[Extracted data entries]
==============================
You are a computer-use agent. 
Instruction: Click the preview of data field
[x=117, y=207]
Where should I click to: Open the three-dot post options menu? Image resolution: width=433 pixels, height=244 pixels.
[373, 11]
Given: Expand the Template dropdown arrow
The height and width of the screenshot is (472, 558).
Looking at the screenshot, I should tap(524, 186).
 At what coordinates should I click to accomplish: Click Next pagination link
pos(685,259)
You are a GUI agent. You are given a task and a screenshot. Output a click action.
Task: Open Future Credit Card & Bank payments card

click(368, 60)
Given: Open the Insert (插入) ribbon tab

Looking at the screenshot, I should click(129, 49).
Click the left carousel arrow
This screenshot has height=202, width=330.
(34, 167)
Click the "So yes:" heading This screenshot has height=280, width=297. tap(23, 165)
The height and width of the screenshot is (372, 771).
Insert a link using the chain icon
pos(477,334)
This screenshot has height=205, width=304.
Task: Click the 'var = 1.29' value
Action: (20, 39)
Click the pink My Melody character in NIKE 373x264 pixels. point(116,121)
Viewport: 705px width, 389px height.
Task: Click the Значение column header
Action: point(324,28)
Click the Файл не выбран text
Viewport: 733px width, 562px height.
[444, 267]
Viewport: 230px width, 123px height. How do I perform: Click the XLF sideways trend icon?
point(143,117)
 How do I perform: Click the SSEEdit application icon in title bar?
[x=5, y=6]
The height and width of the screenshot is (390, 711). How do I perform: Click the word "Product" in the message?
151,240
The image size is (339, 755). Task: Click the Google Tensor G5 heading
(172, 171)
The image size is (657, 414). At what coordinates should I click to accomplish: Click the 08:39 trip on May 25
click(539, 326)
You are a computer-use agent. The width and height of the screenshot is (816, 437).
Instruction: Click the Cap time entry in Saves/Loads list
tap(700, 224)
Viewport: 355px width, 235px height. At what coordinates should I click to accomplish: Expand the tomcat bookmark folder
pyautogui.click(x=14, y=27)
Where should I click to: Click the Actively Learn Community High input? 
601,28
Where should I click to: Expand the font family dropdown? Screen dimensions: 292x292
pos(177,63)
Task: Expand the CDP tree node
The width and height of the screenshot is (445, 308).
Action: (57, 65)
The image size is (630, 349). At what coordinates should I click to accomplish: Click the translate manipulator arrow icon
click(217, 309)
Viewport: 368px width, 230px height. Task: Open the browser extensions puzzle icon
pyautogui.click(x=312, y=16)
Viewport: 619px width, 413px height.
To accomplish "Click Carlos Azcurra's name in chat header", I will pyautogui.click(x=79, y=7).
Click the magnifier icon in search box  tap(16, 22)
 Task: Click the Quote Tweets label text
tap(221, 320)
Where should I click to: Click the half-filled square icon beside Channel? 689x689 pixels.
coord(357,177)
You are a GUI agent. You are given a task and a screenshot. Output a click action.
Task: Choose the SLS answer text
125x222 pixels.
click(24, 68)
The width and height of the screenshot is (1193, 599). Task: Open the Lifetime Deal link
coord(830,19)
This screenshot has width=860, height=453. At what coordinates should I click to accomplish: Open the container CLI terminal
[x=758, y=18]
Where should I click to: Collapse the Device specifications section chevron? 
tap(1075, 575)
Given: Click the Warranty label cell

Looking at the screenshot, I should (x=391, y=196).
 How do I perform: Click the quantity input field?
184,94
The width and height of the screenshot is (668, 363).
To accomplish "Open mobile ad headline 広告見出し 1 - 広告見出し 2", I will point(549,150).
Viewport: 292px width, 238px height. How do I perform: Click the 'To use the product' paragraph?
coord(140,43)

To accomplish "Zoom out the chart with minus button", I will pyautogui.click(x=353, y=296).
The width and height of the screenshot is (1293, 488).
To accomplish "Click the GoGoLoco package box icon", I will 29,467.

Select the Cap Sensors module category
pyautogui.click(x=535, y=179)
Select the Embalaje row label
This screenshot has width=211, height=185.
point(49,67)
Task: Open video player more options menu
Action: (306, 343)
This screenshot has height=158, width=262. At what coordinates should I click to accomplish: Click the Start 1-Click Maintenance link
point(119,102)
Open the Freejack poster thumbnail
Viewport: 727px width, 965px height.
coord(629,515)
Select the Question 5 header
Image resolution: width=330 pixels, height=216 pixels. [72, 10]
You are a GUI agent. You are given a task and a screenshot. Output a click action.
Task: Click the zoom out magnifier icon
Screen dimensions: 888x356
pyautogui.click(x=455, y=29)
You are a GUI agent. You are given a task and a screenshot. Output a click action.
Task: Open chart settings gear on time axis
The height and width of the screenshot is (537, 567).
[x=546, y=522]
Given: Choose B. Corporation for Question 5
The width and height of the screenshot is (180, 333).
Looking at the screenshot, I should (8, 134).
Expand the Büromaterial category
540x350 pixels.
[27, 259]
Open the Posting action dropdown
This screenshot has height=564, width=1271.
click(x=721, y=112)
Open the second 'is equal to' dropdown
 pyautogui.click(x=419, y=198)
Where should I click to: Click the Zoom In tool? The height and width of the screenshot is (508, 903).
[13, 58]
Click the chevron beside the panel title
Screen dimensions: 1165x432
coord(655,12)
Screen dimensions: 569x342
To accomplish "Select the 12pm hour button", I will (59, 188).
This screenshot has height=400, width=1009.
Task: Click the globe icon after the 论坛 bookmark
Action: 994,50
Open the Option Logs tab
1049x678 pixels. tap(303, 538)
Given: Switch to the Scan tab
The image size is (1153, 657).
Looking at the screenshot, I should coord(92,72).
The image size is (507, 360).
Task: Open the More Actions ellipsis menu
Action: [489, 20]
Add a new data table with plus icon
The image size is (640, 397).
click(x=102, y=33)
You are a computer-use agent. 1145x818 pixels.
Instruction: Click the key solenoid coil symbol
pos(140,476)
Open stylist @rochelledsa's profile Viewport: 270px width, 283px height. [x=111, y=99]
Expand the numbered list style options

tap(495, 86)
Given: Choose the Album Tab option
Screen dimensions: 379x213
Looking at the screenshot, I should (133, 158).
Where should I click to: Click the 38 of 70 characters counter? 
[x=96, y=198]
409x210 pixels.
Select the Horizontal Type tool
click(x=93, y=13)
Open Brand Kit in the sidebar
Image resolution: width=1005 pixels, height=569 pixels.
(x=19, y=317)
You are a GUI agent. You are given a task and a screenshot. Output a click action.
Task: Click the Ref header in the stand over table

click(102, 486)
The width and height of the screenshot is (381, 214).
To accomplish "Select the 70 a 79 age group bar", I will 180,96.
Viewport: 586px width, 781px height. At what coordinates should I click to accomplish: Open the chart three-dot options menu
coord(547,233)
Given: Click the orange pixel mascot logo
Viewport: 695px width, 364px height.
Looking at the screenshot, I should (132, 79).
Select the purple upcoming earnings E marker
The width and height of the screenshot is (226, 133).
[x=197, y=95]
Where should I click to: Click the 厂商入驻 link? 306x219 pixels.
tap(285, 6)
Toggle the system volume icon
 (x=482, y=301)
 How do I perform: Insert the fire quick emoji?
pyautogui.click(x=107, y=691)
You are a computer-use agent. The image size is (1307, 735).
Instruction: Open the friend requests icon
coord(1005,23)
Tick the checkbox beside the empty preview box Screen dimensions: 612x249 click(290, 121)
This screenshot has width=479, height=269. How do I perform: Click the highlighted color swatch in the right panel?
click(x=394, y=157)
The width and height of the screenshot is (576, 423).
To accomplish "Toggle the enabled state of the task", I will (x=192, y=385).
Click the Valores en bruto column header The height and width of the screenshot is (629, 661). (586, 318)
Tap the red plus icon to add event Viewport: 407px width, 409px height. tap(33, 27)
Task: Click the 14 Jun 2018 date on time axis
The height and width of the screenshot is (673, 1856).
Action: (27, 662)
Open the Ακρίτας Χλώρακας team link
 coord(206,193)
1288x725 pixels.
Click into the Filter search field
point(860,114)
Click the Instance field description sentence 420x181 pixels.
==============================
__Exercise__. Your reply should be the number of lines in the entries that contain "Choose", nothing more.

__Solved exercise__. 3